= Karl Schenkl =

Austrian classical philologist (1827–1900)

Karl Schenkl (Brno, 11 December 1827 – Graz, 20 September 1900) was an Austrian classical philologist.

==Biography==
Schenkl studied classical philology and law from 1845 to 1849 at the University of Vienna. After 1850 he taught at various gymnasiums, and in 1858 was appointed professor of classical philology at the University of Innsbruck, where he founded the Philological Institute in 1860. In 1863, he left for the University of Graz, and in the same year started a philological seminar and became a corresponding member of the Austrian Academy of Sciences; in 1868 he became a full member. Schenkl was rector at Graz from 1869 to 1870, and in 1870 became a member of the Gymnasialreformkommission (commission for the reform of the gymnasiums). In 1875, he was appointed professor at the University of Vienna.

Schenkl was co-founder in 1885 and president of the "Eranos Vindobonensis", a historical society associated with the University of Vienna's Institute for Classical Philology, Middle and Late Latin. With Wilhelm von Hartel he founded, in 1879, the journal Wiener Studien, and he was publisher of the series Bibliotheca Teubneriana. Schenkl edited Latin texts by the Church Fathers and others for the Corpus Scriptorum Ecclesiasticorum Latinorum (CSEL), and published a number of important textbooks; his Griechisches Elementarbuch (1852) was used in Austrian schools for 70 years, and his students' dictionary of Ancient Greek was still in use in 2009. His interests also extended to Sanskrit, his lectures on which paved the way for the later foundation of the chair of comparative linguistics at Graz, and fairytales; his 1864 article "Das Märchen von Schneewittchen und Shakespeare's Cymbeline" is one of the earliest studies of "Snow White".

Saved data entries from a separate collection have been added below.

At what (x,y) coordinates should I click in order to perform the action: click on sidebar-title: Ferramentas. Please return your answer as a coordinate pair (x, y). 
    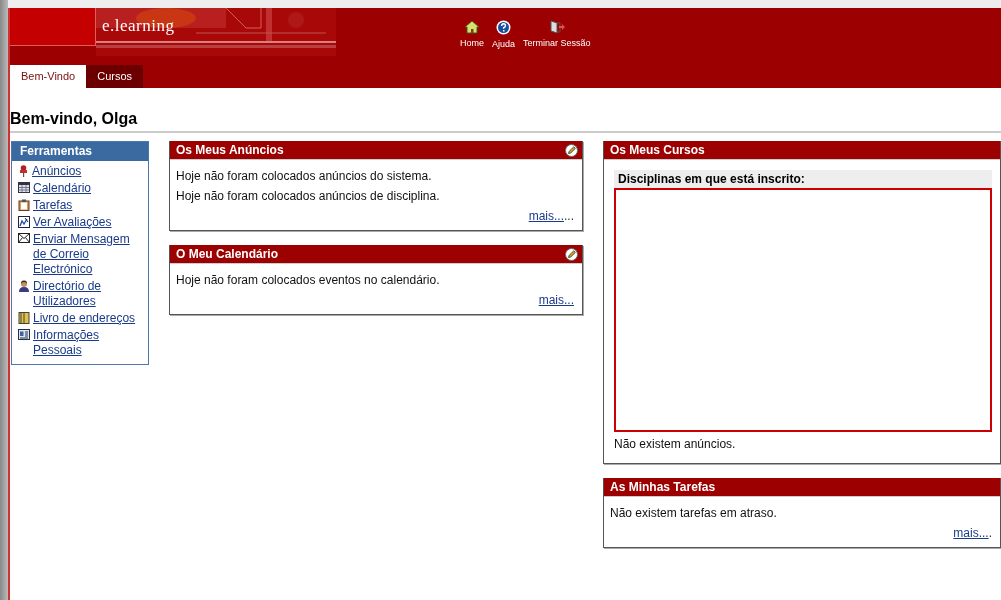
    Looking at the image, I should click on (80, 152).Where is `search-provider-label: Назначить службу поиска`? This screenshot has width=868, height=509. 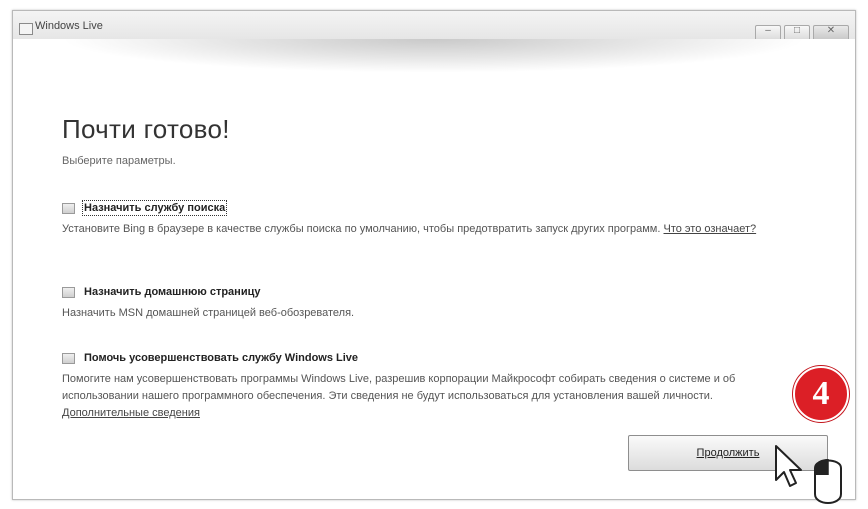 search-provider-label: Назначить службу поиска is located at coordinates (154, 208).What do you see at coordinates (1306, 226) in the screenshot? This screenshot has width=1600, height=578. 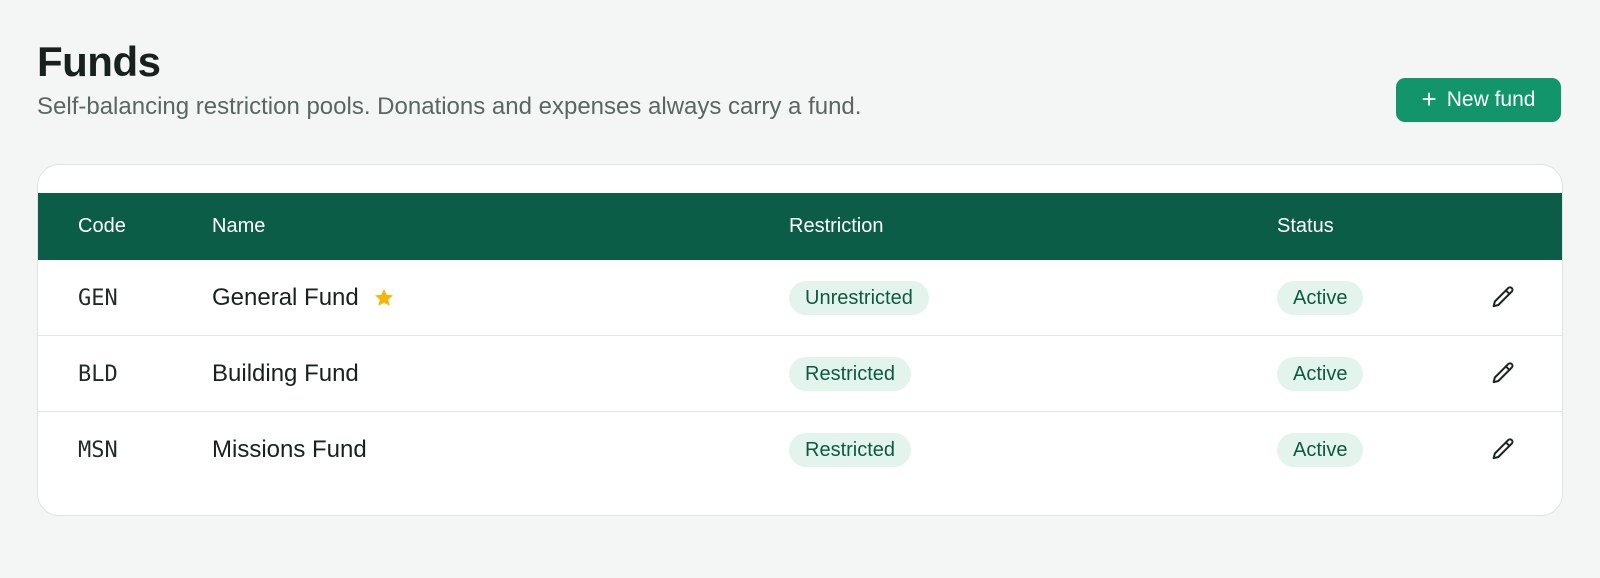 I see `column-header-status: Status` at bounding box center [1306, 226].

In 1919 a plaque honoring Schenkl was unveiled in the arcaded courtyard of the University of Vienna. He was the father of philologist Heinrich Schenkl.

==Selected works==

===For the CSEL===
- Ambrose, Hexameron, De paradiso, De Cain, De Noe, De Abraham, De Isaac, De bono mortis. 1896, Vol. 32/1
- Ambrose, De Iacob, De Ioseph, De patriarchis, De fuga saeculi, De interpellatione Iob et David, De apologia prophetae David, De Helia, De Nabuthae, De Tobia. 1897, Vol. 32/2
- Ambrose, Expositio evangelii secundum Lucam. 1902, Vol. 32/4
- Sancti Paulini epigramma, Versus ad gratiam domini, De verbi incarnatione, De ecclesia. 1888, Vol. 16/1
- Claudius Marius Victor, Alethia. 1888, Vol. 16/1
- Faltonia Betitia Proba, Cento. 1888, Vol. 16/1

==Sources==

- Schenkl, Karl, in: Deutsche Biographische Enzyklopädie, vol. 8, p. 607
- Alois Kernbauer: "Karl Schenkl (1863/64-1875)". In Das Fach Klassische Philologie an der Universität Graz vom Anfang des 19. Jahrhunderts bis zur Gegenwart. Mit Beiträgen von Herbert H. Egglmaier, Walter Höflechner, Alois Kernbauer, Walter Primig, Peter G. Tropper, Franz-Anton Wallisch. Beiträge und Materialien zur Geschichte der Wissenschaften in Österreich Ed. Walter Höflechner (Publikationen aus dem Archiv der Universität Graz 11), Graz 1981, 38–52.